Saved entries

----

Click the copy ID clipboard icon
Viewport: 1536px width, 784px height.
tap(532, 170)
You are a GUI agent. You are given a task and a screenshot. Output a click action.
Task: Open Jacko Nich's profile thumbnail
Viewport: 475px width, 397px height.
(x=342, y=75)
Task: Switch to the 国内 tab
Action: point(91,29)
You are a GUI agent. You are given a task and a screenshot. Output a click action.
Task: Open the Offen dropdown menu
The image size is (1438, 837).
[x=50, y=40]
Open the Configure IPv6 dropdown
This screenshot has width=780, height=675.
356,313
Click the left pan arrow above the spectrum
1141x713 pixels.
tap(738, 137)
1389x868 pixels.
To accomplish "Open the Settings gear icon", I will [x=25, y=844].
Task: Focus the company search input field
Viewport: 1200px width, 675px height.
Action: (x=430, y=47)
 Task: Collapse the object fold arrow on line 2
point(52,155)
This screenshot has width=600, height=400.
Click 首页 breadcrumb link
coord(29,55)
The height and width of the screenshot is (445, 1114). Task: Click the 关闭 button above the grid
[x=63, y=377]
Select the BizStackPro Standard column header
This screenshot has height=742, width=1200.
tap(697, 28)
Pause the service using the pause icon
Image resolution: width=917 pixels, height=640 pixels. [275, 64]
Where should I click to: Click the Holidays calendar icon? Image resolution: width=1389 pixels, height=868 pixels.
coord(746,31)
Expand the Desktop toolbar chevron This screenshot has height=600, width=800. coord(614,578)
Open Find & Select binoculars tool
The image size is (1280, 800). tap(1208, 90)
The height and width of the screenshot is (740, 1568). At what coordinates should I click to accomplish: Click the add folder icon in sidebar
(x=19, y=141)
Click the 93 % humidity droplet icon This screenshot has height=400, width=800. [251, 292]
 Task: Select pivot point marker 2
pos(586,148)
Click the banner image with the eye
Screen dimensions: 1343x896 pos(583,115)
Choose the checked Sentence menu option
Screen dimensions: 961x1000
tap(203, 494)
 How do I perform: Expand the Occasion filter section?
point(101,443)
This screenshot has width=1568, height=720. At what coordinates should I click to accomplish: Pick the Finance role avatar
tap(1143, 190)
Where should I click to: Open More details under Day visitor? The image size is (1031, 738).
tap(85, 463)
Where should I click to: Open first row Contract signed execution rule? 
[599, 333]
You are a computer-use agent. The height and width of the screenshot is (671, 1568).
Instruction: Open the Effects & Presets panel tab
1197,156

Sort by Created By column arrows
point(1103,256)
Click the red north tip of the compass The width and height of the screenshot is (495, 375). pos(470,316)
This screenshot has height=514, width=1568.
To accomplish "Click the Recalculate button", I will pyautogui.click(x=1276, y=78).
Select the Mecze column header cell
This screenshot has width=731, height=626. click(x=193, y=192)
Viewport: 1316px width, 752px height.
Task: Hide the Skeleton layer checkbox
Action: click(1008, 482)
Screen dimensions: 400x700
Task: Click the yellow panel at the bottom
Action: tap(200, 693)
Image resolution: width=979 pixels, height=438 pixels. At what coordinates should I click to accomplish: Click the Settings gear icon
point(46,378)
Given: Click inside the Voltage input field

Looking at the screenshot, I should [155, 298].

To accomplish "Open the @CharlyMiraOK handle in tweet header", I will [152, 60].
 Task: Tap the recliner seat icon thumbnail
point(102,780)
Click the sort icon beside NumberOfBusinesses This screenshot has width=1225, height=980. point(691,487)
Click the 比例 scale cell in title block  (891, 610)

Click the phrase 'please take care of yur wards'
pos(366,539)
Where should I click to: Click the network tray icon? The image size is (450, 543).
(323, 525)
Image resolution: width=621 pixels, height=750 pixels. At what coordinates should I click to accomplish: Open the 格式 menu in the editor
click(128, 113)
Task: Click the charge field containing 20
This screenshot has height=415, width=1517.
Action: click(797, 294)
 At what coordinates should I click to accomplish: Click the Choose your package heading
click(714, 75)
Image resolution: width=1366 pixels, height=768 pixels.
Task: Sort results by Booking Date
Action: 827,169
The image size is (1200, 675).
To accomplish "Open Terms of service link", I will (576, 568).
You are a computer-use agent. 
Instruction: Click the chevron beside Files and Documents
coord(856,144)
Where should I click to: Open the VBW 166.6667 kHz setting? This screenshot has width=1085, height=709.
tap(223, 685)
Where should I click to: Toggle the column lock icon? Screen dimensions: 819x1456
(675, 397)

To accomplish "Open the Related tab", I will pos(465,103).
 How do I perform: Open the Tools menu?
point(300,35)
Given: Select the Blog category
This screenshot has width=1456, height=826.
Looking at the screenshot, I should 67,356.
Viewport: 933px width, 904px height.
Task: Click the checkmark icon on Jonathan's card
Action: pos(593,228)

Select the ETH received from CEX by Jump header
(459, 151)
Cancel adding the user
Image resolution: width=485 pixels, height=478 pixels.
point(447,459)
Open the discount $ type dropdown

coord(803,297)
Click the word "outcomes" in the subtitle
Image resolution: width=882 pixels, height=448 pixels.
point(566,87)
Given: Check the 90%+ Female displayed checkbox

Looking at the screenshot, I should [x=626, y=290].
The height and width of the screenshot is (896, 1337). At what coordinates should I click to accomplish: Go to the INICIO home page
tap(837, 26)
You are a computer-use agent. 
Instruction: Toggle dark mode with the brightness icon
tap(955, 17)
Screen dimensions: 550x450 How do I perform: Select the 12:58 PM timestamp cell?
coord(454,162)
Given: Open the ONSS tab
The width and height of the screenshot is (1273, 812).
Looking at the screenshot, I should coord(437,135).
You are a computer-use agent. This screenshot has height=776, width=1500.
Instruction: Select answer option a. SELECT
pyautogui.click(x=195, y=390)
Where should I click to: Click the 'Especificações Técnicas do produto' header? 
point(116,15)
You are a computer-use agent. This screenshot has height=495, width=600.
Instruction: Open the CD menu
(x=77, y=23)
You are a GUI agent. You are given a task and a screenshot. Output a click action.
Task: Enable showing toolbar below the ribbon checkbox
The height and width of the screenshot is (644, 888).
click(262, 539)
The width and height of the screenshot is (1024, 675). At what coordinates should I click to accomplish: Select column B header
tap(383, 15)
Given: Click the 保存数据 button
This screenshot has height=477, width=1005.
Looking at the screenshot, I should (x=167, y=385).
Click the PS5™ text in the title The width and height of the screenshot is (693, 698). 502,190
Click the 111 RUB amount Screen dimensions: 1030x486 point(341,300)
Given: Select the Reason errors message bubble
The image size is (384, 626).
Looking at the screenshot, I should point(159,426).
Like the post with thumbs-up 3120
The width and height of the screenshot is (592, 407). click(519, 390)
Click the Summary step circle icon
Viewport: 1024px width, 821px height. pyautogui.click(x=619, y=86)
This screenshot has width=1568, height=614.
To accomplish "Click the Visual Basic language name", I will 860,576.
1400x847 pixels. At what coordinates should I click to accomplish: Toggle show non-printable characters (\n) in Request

----

• EXERCISE INSTRUCTIONS:
Pick from the records each line that contains the word "computer" and show it.

• TASK RESULT:
You are a computer-use agent. The height and width of the screenshot is (671, 1568).
You are a computer-use agent. 
You are a computer-use agent. 
You are a computer-use agent. This screenshot has height=776, width=1500.
You are a computer-use agent. This screenshot has height=495, width=600.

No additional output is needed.